**FRAGMENTO DEL DOCUMENTO:**
Las toneladas (literalmente) de tinta que se han consumido en los medios impresos, y las miles de horas de “tiempo aire” que se han dedicado en los electrónicos a la noticia bomba de la semana en el medio --la transferencia del “Chicharito” Hernández del Guadalajara al Manchester United--, retratan de cuerpo entero, en toda su ridícula pequeñez, al futbol mexicano...

Si el único antecedente fuera, digamos por ejemplo, la transferencia de Hugo Sánchez al Atlético de Madrid y su posterior salto al Real Madrid, podría justificarse el estrépito. Después de todo, el Manchester United está en el medallero del futbol mundial...

**MATERIAL PROPORCIONADO:**
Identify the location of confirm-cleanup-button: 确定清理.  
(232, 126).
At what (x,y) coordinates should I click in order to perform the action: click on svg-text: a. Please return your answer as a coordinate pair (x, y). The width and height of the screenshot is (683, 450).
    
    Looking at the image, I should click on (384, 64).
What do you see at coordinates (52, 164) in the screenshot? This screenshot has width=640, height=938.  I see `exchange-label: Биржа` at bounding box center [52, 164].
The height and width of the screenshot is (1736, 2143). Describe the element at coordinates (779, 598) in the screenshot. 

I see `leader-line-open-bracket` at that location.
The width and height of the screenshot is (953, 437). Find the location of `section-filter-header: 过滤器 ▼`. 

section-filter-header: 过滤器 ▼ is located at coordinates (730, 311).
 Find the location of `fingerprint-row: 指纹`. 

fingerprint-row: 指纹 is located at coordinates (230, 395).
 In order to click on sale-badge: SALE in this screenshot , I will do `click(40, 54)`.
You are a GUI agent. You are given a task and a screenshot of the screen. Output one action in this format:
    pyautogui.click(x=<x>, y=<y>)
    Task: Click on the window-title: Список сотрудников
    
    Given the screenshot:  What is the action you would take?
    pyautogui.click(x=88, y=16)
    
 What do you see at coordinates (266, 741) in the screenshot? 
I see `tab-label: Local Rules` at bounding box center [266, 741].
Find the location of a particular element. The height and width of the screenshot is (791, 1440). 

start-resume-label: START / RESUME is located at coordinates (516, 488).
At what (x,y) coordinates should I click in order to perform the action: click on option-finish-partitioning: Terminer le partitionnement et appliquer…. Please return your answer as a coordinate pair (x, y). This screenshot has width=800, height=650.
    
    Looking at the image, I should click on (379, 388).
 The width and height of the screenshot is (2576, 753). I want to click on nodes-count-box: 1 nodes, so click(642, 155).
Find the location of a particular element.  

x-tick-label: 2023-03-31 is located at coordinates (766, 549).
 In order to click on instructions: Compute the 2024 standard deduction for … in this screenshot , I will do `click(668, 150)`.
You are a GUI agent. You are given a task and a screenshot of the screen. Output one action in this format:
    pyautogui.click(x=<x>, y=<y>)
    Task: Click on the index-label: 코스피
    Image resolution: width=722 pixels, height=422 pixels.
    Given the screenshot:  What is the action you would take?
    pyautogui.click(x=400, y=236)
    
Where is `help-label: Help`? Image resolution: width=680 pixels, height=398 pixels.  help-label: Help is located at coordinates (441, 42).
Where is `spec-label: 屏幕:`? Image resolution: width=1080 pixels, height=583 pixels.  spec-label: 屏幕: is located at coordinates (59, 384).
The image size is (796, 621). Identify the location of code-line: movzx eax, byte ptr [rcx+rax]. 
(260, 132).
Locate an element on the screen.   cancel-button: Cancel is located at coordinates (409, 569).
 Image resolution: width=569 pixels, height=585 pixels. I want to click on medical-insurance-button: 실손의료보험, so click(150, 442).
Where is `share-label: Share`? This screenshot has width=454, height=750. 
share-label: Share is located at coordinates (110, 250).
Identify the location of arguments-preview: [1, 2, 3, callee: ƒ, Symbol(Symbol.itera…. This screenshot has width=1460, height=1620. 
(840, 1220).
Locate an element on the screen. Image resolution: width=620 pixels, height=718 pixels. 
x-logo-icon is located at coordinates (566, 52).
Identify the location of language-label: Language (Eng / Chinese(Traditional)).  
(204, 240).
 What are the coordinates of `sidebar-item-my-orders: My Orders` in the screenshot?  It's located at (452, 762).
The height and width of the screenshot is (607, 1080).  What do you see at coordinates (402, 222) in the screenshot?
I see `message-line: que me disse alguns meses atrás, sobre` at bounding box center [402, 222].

**PARTES DEL EJERCICIO:**
1. Enumera todos los clubes de futbol que aparecen en el fragmento sobre el traspaso del “Chicharito” Hernández.
2. Según el fragmento sobre el traspaso del “Chicharito” Hernández, ¿de qué club a qué club fue transferido el jugador?
3. Retoma el fragmento sobre el traspaso del “Chicharito” Hernández y escribe cómo sigue después de su última oración.
Los registros no tienen ningún papel en esto.

**RESPUESTAS ESPERADAS:**
1. Guadalajara, Manchester United, Atlético de Madrid, Real Madrid

2. Del Guadalajara al Manchester United.

3.
Sin embargo, una alharaca similar a la de ahora se hizo cuando Jared Borgetti, después del Mundial de hace cuatro años, paró en el Bolton luego de hacer escala --sin dejar huella, por cierto-- en Arabia. Y algo parecido sucedió cuando Luis Hernández se fue al Boca Juniors, y cuando García Aspe fue al River Plate... y punto menos cuando el malogrado Toño de Nigris pasó transitoriamente por el Santos al que se asocia históricamente con Pelé.

No se sabe que ningún medio de comunicación brasileño hiciera, ni remotamente, por ejemplo, tanto ruido cuando Kaká saltó del Milan al Real Madrid, o cuando Ronaldinho hizo lo propio del Barcelona al Milan. No se sabe que ninguna publicación argentina haga tanta bulla para celebrar los goles de Higuaín con los “Merengues”, ni de alguna que dedique tanto espacio a los de Milito con el Inter.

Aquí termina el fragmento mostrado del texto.